Cheap machines are cheap. Good coffee makers will cost money. Consider one that grinds the coffee fresh. Cuisinart is OK but the Capreso Coffee Team Lux has a conical burr grinder which grinds the coffee to a consistant size for a better brew.
 

topher

Super Moderator
Staff member
Aug 14, 2003
3,724
11
Boca Raton
aabreetech...I have always tried to get people to shy away from the combo machines...if your grinder breaks or the brewer you are screwed! And by the way the whole thing about a cheap coffee maker is cheap...ummmm and a good coffee maker cost money...like we talked about before...coffee presses are cheap and they rock!!
 

aabreetech

New member
Nov 2, 2003
33
0
Southern Oregon
French press debate

Do you grind your own or do you buy it ground? If you grind your own then you have a grinder. A French press requires a very good grinder to make the grounds uniform in size so you don't get the sediment in your coffee. If you have your coffee ground, remember. Coffee starts to oxidize after 4 hr's of being ground. Oils evaporate. Smell fresh ground coffee and then smell it 2 days later. Big difference. French presses are good products, but they don't compare to a good coffee maker! Look at the sediment in your French press. I don't have any in mine. How long have you had your French press? Is it still in good shape?
My coffee team is going on 4 years old this Christmas. Same one! How many French presses have you bought in 4 years? I like the first cup in a French press, but that’s the only one I like. The rest taste bitter and colder.
In my opinion.
 

topher

Super Moderator
Staff member
Aug 14, 2003
3,724
11
Boca Raton
I have had my press since 1989 and it is in perfect condition and yes I do have a grinder....I have a antique hand crank from the 40's, I also have an ambex comercial grinder, A mazzer mini and can't remember what else I have collected over the years. Also after you make coffee in a french press I suggest you transfer the coffee into a carafe, "remember" if you do not the coffee will continue to steep.

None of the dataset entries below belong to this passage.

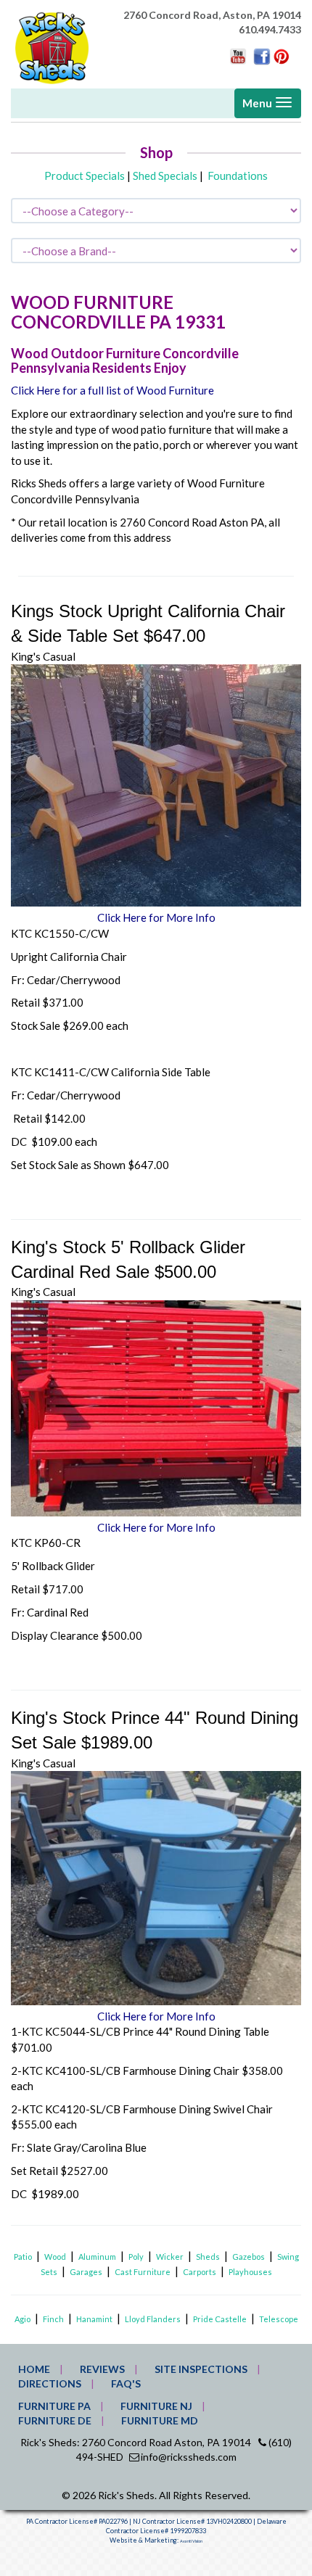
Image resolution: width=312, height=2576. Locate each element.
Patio (23, 2256)
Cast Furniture (143, 2271)
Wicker (170, 2256)
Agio (22, 2319)
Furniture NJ (156, 2406)
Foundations (238, 175)
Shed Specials (165, 175)
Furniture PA (54, 2406)
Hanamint (94, 2319)
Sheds (208, 2256)
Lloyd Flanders (153, 2319)
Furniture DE (54, 2420)
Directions (49, 2383)
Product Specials (84, 175)
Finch (53, 2319)
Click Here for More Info (156, 917)
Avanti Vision (191, 2541)
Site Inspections (201, 2369)
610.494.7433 (270, 29)
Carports (199, 2271)
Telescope (278, 2319)
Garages (86, 2271)
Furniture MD (159, 2420)
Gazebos (248, 2256)
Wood (55, 2256)
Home (34, 2369)
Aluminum (97, 2256)
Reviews (102, 2369)
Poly (136, 2256)
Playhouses (250, 2271)
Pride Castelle (220, 2319)
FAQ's (126, 2383)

Do not get me wrong...I like capresso products...I used to sell them...and the coffee team is a neat machine(my old boss used it for an alarm clock) what do you think of the Bodum vacuum machines? I have an old glass one but the new ones are pretty kewl. oh well enough rambling off to get a cup of joe from my soft heat bunn brewer. 8)
 

MikeTheBike

New member
Jan 30, 2004
20
0
Blighty
Just found your site....looks good!

I have three machines, A pavoni lever machine (excellent and all the parts are serviceable yourself about $12 for a full set of seals!), and two stove top pots. A single cupper for taking on holiday, and a larger one for home....these were only a few Euros each in Spain!
For thick espresso, the stove tops are excellent and are a no-brainer to use...great noise as well!
For normal days when I don't need my head blown off, the Pavoni is great...form and function rolled into one.
A seperate grinder (Gaggia MDF) is a must I think, its a bit slow, but gives a real consistent grind and has lasted ages!